Sept. 27 (Bloomberg) -- Wireless medical devices are potentially vulnerable to being remotely controlled by hackers and should be tracked more closely, according to a Government Accountability Office report.
The investigation into electronic medical-device safety was initiated after computer-security researchers found dangerous vulnerabilities in insulin pumps. Diabetics rely on the pumps, which are worn next to the skin, to dispense insulin, a life-saving hormone.
“Even the human body is vulnerable to attack from computer hackers,” Representative Anna Eshoo, a Democrat from California, said in a statement on her website. “Implantable medical devices have resulted in tremendous medical benefits for the patients who use them, but the demonstrated security risks require a renewed emphasis by the FDA and manufacturers to identify, evaluate and plug the potentially rare but serious security holes that exist in these devices.”
Eshoo, along with Democratic Representatives Edward Markey and Donna Edwards, had asked last year for the GAO report, which called on the Food and Drug Administration to oversee better identification and investigation of security problems in electronic medical equipment such as insulin pumps, pacemakers and defibrillators.
Computer-security researcher Jay Radcliffe, a diabetic who found dangerous vulnerabilities in his own insulin pump, and another Barnaby Jack, who worked separately as a professional hacker for McAfee, both demonstrated ways to manipulate the wireless capabilities on devices made by Minneapolis-based Medtronic Inc. to remotely take over the pumps and dispense fatal doses of insulin.
Congress members called for the GAO investigation following a report by the Associated Press on Radcliffe’s research, which he presented at a security conference in Las Vegas. More vulnerabilities were later uncovered by Jack, Bloomberg.com reported on its Tech Blog.
Earlier research bolstered their claims. A 2008 study from a consortium of academics found that a popular pacemaker-defibrillator could be reprogrammed to deliver deadly shocks.
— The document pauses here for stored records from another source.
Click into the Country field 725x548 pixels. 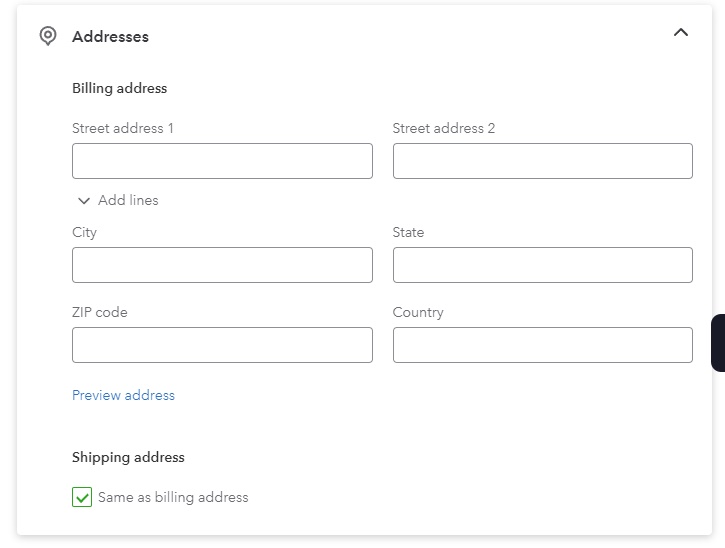point(543,345)
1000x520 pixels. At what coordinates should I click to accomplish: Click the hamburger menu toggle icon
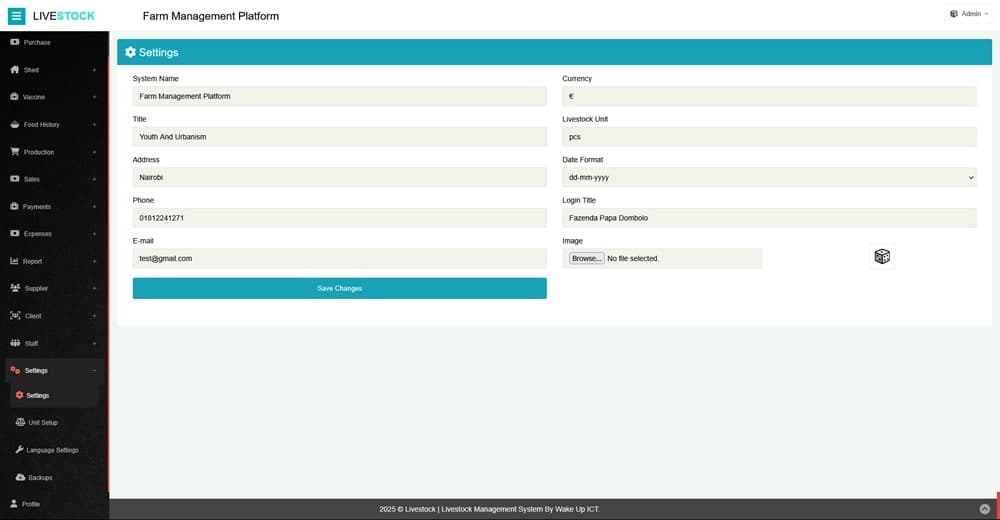click(16, 16)
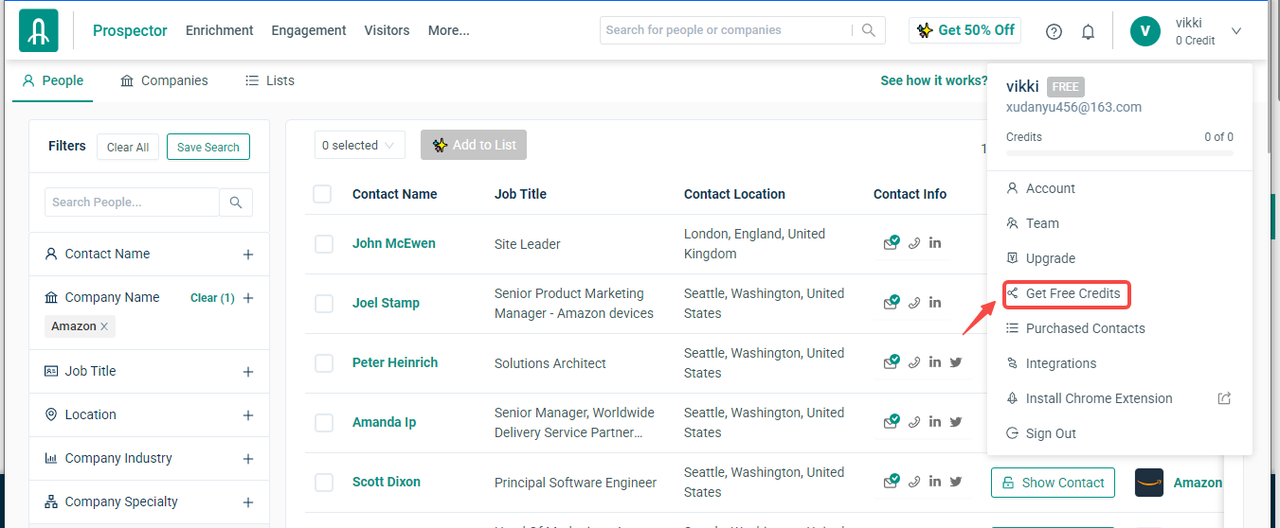Tick the checkbox next to John McEwen
The height and width of the screenshot is (528, 1280).
[x=324, y=244]
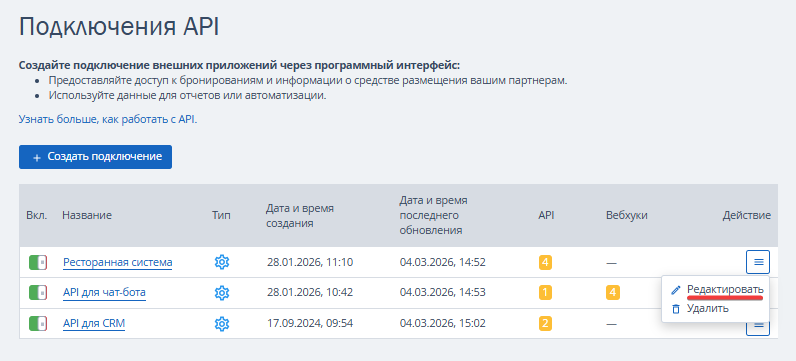The image size is (796, 361).
Task: Click the Создать подключение button
Action: [95, 157]
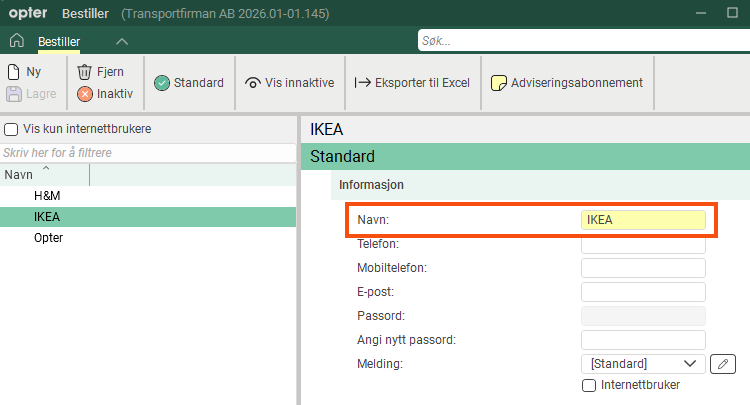Tick the Internettbruker checkbox

click(x=589, y=385)
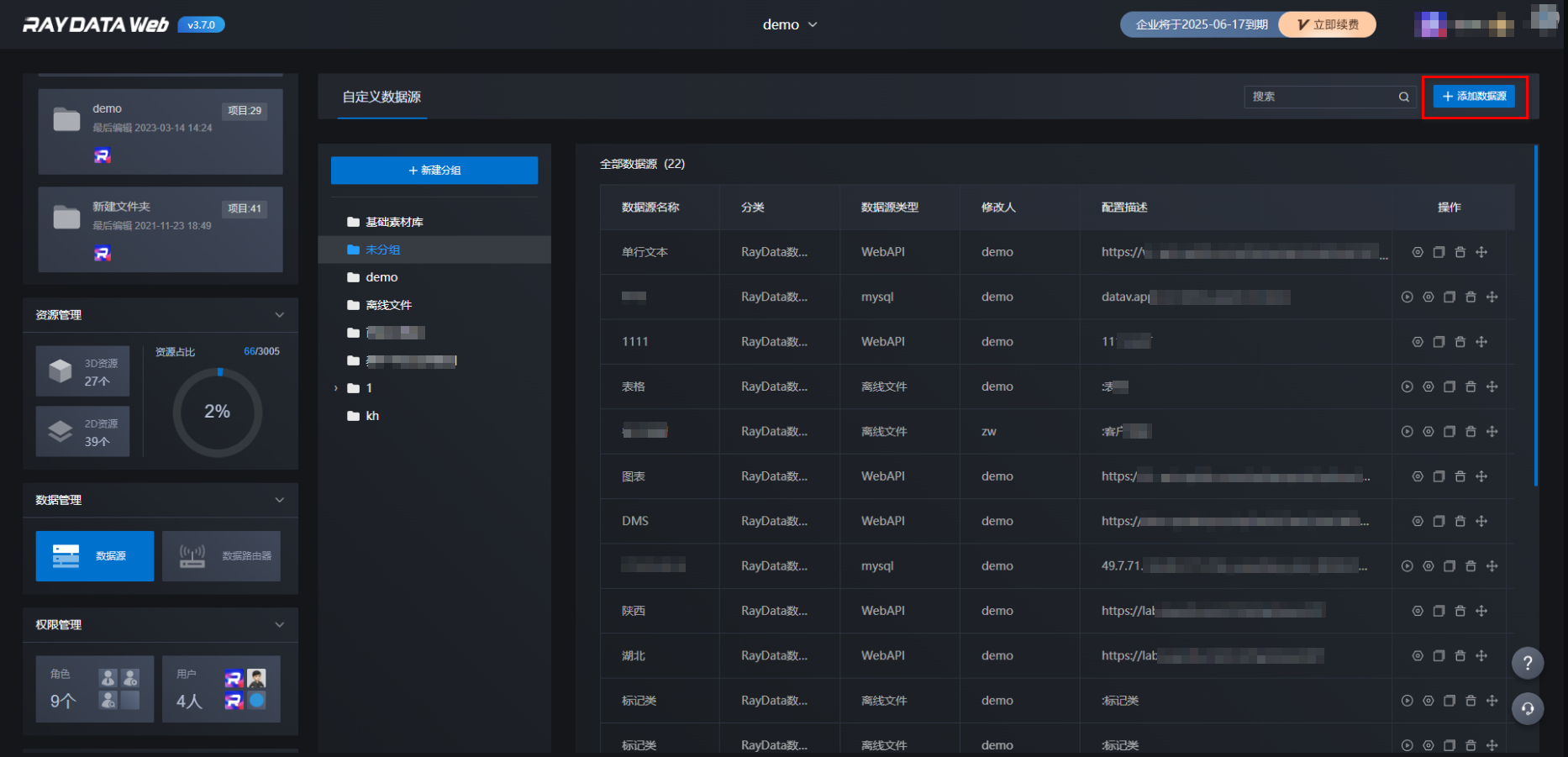Collapse the 资源管理 panel
The width and height of the screenshot is (1568, 757).
(x=280, y=315)
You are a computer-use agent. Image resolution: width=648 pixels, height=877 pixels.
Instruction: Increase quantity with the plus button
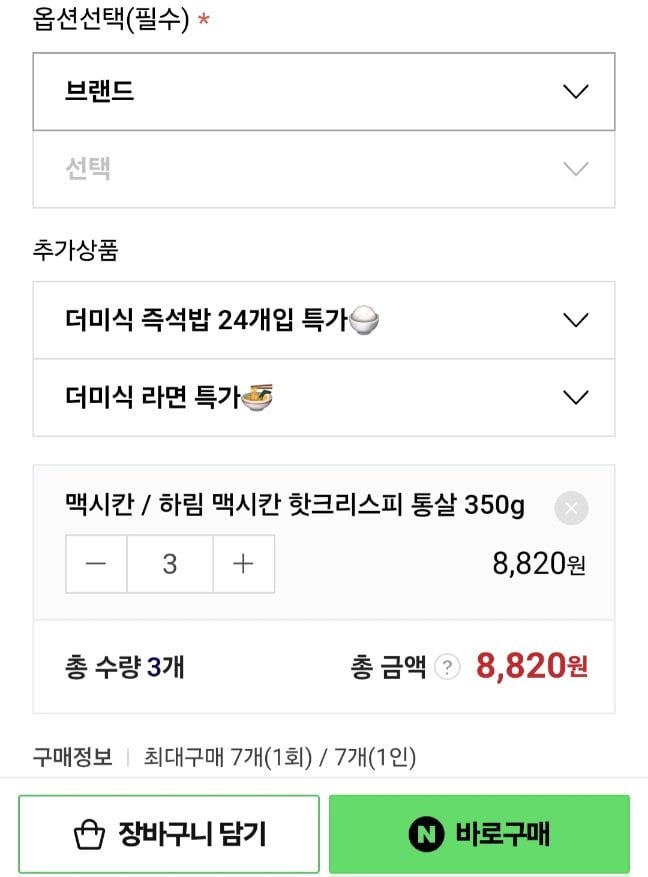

A key issue is that the FDA has not evaluated risks from hacking attacks as part of its screening of new devices until recently, the GAO report said.
“The FDA’s focus has always been on the safety of medical devices, rather than the security of these devices,” Jack wrote in an e-mail. “They simply don’t have the expertise on staff to conduct a worthwhile security audit for every device that requires their approval.”
The FDA said breaches involving medical devices is not currently a widespread issue. The agency has taken steps to improve screening for security risks and agrees with the GAO that more efforts are necessary, it said in a statement today.
“FDA shares the concern over the security and privacy of medical devices, and emphasizes security as a key element in device design,” the agency said. “Any system with wireless communication can be subject to interception of data and compromised privacy as well as interference with performance that can compromise the safety and effectiveness of the device.”
Although medical-device manufacturers are becoming more aware of security risks affecting their products, they have been reluctant to spend the time and money fixing issues that in some cases have a low likelihood of happening outside of research labs, according to Radcliffe.
“I can very much sympathize with the manufacturers’ concerns,” Radcliffe said in an interview today. “When you’re dealing with this much vagueness, and you’re dealing with a security vulnerability where the risk is really, really low, you go to the FDA and say you want to change this device and it could be $500,000 and four years of time. In some cases, smaller manufacturers could go out of business.”
The recommendations, he said, should help create a shorter process “that all manufacturers can count on.”